We’ve only got a day left before we have to return to the daily grind. must admit it’s been great being in mostly bad weather in a picturesque part of Wales. But we’ve come to the conclusion that whenever we come to Wales, the weather has been mostly poor; wet and windy. I like wind not a fan of the wet. We’ve snuck in a game of Crazy Golf and will be playing sensible golf in a not particularly sensible setting, right on the coast where we could barely stand up yesterday morning, Newport, Pembrokeshire. The RPM (see last post) is very keen to let m,e know the names of local people, I’ve been told and forgotten all of them, notably the burger van man, the lady who owns the cafe in Newport, the man who supplied his hot tub, the man who operates the milk vending machine just outside Fishguard, the couple who own the salutation inn, a lady who owns the horse riding stables but not thew husband, the husband and husband team who run the wine bar, Dave and someone wirth the name of a poet, I suggested Eleanor Farjeon (early secondary school poems we had to learn) it wasn’t her, we worked out his name was Byron.
We’ve been discussing the benefits of owning a hot tub and if there are any benefits or if we just want friends with benefits, which we don’t particularly, we’re not swingers… yet!
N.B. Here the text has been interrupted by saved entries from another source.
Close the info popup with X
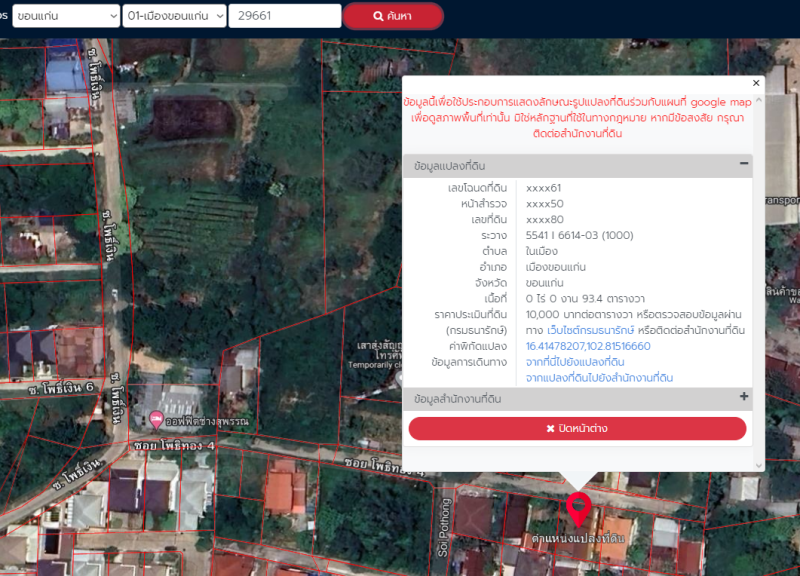The width and height of the screenshot is (800, 576). (x=756, y=83)

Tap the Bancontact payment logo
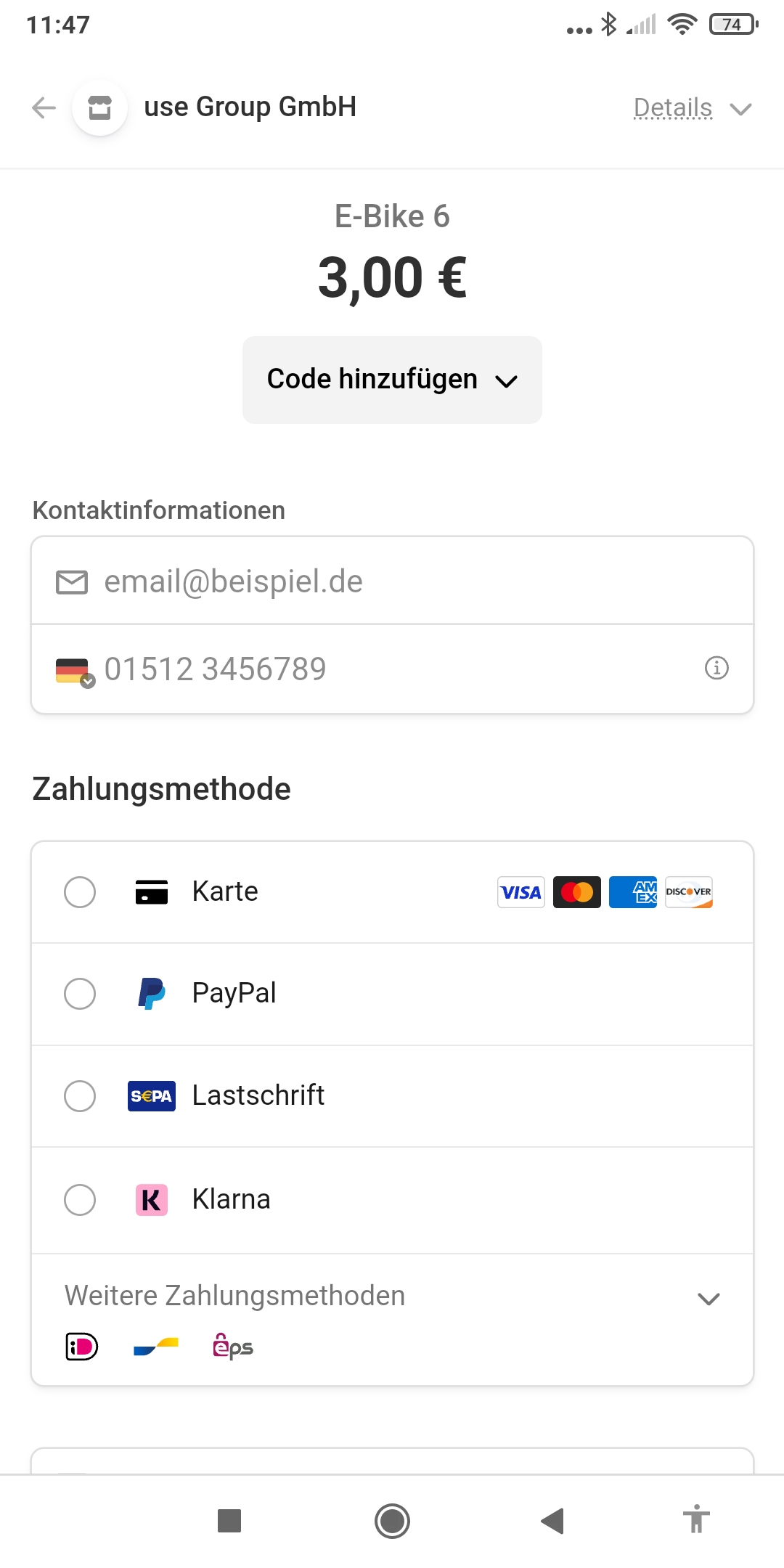(156, 1347)
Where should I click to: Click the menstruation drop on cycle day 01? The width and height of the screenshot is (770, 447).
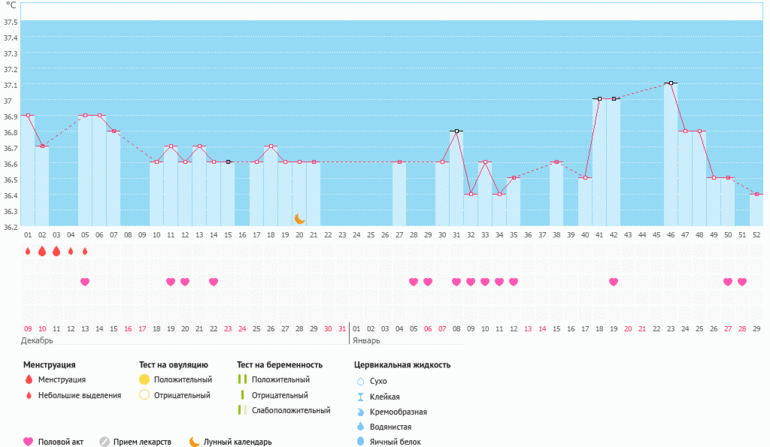[28, 252]
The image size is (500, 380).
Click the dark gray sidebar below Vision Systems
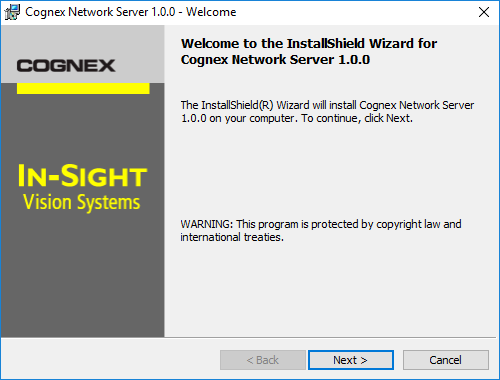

This week we’ve used the hot tub every night, the youngest has every night hacked into the main frame and raised the temperature to above what is deemed safe by RPM (40’c up from his standard of 36’c) in fairness I have tried on a number of occasions to entreat the RPM to turn it up, but he’s worried about being sued, we don’t want any deaths here sonny. Which is of course exactly what we don’t want to. We just need to remember to turn it back to boring warm tub temperature when we leave and block his mobile number as soon as he pays any deposit back.
Will we come back? To this house? Maybe. But only if we come back to this part or indeed any part of Wales, its just so fucking wet, but the food has been superb, there days of being able to check in to a wacky warehouse with the kids and watch them roll around in a ball pool full of piss are long gone, they now demand distractions and if not that then at least Wifi.